X
de Ti West
Horreur
Avec Mia Goth, Jenna Ortega, Scott Mescudi
Sortie le 4 mai 2022
Après les rites sataniques et les fantômes, Ti West rend hommage au slasher dans une toute nouvelle franchise estampillée A24. Reproduction scolaire ou nouveau porte-étendard du genre ?
Alors qu’Hollywood re-re-reboote les franchises phares de son cinéma d’horreur avec la nouvelle trilogie Halloween de David Gordon Green, le passage de flambeau initié par le très moyen et opportuniste Scream 5 et l’infâme Texas Chainsaw Massacre produit par Netflix, A24 met en chantier sa toute première franchise horrifique. Souvent considérée comme rampe de lancement de l’elevated horror (terme prétentieux et marketing pour catégoriser un cinéma d’horreur qui serait “auteurisé”) après avoir mis en avant les créations de Ari Aster (Hereditary, Midsommar) ou encore Robert Eggers (The Witch), la société de production américaine confie les rênes de ce nouveau projet à Ti West, cinéaste méconnu du grand public.
Au fil des années, le réalisateur a néanmoins réussi à se créer une fanbase d’amateurs nostalgiques grâce à une filmographique qui suinte l’amour du cinéma d’horreur américain des années 70-80 par tous les pores de sa pellicule.

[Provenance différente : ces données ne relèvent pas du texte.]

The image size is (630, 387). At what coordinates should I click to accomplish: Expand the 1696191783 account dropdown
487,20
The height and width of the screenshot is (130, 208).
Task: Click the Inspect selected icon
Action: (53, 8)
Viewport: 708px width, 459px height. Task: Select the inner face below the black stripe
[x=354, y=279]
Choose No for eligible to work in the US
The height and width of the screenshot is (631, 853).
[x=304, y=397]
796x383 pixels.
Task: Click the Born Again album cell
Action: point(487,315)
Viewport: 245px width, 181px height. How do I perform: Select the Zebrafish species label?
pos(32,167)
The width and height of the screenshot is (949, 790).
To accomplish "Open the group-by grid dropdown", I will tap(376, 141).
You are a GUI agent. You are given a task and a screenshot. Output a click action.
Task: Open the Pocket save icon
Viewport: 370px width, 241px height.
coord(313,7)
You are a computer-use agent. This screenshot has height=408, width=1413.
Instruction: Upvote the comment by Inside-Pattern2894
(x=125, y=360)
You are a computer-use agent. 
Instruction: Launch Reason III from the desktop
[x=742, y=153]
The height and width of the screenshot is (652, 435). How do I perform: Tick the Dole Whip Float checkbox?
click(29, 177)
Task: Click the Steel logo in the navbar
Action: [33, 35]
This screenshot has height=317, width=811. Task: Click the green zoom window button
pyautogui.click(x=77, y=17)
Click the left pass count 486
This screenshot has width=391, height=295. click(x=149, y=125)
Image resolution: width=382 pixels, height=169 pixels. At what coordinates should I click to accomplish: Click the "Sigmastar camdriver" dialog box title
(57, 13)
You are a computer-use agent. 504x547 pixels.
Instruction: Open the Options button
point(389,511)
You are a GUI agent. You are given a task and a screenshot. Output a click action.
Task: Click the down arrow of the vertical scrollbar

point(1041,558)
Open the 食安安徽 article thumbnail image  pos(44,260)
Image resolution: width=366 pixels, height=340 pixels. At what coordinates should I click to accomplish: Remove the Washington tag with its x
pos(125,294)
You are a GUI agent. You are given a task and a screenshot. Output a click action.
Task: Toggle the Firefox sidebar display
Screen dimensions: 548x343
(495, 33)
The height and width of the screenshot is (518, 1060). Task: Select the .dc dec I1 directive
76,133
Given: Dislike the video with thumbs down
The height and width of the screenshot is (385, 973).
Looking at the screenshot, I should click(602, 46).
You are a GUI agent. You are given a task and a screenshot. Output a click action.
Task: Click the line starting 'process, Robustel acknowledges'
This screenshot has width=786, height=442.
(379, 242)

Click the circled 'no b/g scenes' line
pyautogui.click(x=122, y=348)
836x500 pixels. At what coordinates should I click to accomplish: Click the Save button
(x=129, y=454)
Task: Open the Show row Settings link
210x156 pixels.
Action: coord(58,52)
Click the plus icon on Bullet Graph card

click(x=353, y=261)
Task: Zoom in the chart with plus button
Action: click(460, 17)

Après s’être essayé à la tendance “rites sataniques” et babysitter en détresse dans The House of the Devil, au film de fantômes dans The Innkeepers ou au found-footage avec The Sacrament, revisitant par la même occasion le drame de Jonestown, West s’inspire avec X de la vague de slasher initiée par le Massacre à la Tronçonneuse de Tobe Hooper.
Prenant place dans un Texas semblable à son aîné, X suit une équipe de tournage venue réaliser un film pornographique dans une ferme louée à un couple de personnes âgées. Lorsque ces derniers découvrent ce qui se trame dans leur dos, le plaisir laisse place au massacre. Là où la plupart des slashers de l’époque confrontaient une frange conservatrice et puritaine des Etats-Unis face à une jeunesse considérée comme déviante à cause de sa quête d’amour libre, West ajoute une dimension supplémentaire aux motivations de ses antagonistes. Dans X, il n’est pas question de punir une génération perdue mais de faire exploser des frustrations canalisées depuis des années par un couple de seniors.
Décrépitude, misère sexuelle, isolement. A partir de ces thématiques, West inverse l’un des codes du slasher qui voyait un personnage masculin s’attaquer à de jeunes femmes en faisant de Pearl, ancienne danseuse désormais octogénaire, l’antagoniste principale. Obsédée par le personnage de Maxine (excellente Mia Goth, qui interprète les deux personnages), actrice porno se rêvant célèbre entre deux lignes de cocaïne, elle projette en elle ses fantasmes mais y retrouve également la femme qu’elle était autrefois. Des traits qui confèrent une touche d’humanité et de mélancolie bienvenue dans le film.
Malheureusement, si West donne un léger coup de poliche à un genre déjà exploité et déconstruit à de nombreuses reprises, il souffre de l’amour qu’il lui porte. Malgré sa photographie granuleuse, ses passages en Super 8 et une première heure qui prend son temps pour installer son ambiance, X donne trop souvent l’impression d’assister à une reconstitution mécanique de ce qui a déjà été fait et désamorce en un clin d’œil toute trace de tension. Reste un jeu de massacre jouissif et pas inintéressant pour autant, bien aidé par son côté “film dans le film” lui permettant un équilibre bien dosé en autodérision et horreur pure.